The Patent-Antitrust Interface: Are There Any No-No's Today?


Antitrust law and patent law are legal tectonic plates – always in motion, occasionally converging, occasionally diverging, and occasionally moving in parallel relation. As patent suits have recently multiplied, the antitrust enforcement policies have again responded – for example, imposing pro-competition rules on patent case settlements, on abuses in standard setting situations, and on practices used to obtain patents in the first instance.

When the two disciplines’ plates converge, we see the direct clash of the constitutional grant of a patent monopoly confronting the statutory edict against monopoly. When the plates diverge, we see that antitrust law has no bearing on many of the important patent doctrines of obviousness, anticipation, best mode, claims construction and the like.

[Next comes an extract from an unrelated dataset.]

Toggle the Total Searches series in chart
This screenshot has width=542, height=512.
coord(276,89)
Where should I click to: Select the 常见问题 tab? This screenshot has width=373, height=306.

And when the doctrines transform – moving sideways in relation to each other – we see often compatible principles in royalty calculation, innovation promotion, and licensing practices.

The Supreme Court could say in 1902 that the “general rule” was the “absolute freedom in the use or sale of rights under the patent laws… The very object of these laws is monopoly.” E. Bennett & Sons v. National Harrow Co., 186 U.S. 70 (1902). But 60 years later, antitrust law treated intellectual property rights more skeptically, leading to perhaps the zenith of antitrust’s dominance in 1970.